What do you have to say about the Traktor players in the national team?
“As for Anton Burdasov, his call-up was totally unexpected. It was a good lesson for him. To see the national team with his own eyes is invaluable for a young player. Obviously, I’d have liked him to play more, although Anton did a good job and as a coach I’d have no complaints. Evgeny Kuznetsov played to his level and Alexander Ryazantsev has gradually become an integral part of the Russian team. In general, all the guys got some good practice under their belts and got a little more used to playing under Bilyaletdinov’s regime.”

What’s your view of Kuznetsov playing as a center?
“For this Eurotour you have to look at players in various positions. The coaching staff tried having Kuznetsov in the center, out wide, in one combination and then another. We club coaches do the same over the course of the season.”

The whole hockey world was stunned by his goal against the Finns.
“That’s his usual playing style. He loves to skate around, then pick up speed and charge into the zone with the puck. Obviously, I wish he would score like that in every game for Traktor, but in the KHL the coaches are no mugs, and now the opposition players are more alert to Kuznetsov. So that goal did not surprise me at all.”

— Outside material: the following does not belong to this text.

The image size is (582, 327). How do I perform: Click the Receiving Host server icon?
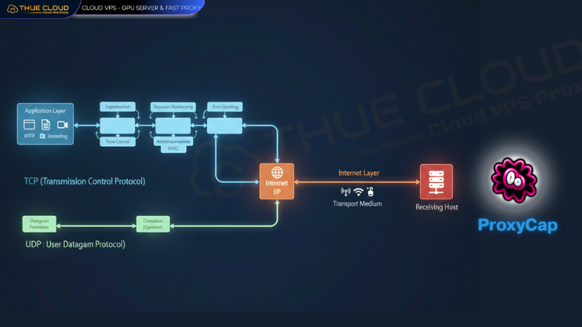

After the failures in Sweden some at the Russian Hockey Federation have started saying it is all the fault of the clubs and their training methods. How do you regard such criticism, bearing in mind that we were beaten by the Czechs and the Swedes – two teams full of players that train in those same clubs in the KHL?
“It depends who is blaming us. I guarantee Bilyaletdinov will never say anything of the kind, because he himself sometimes consults with us, the KHL coaches. For example, I had a chat with him just before the season at the tournament in Magnitogorsk. We talked about the need to stick to the policy of calling up young players to give them experience in international hockey, and where else can we blood them, if not in the Eurotour? As for the stuff about our training methods, I just don’t see the logic. At their clubs the coaching gets the players performing well, and with the national team they may only manage one or two training sessions. What’s wrong with our methods? It seems stupid to me after a single tournament to spread panic and scream that everything we do is bad. Losing matches can also be useful for a team, but the main thing is to learn the right lessons.”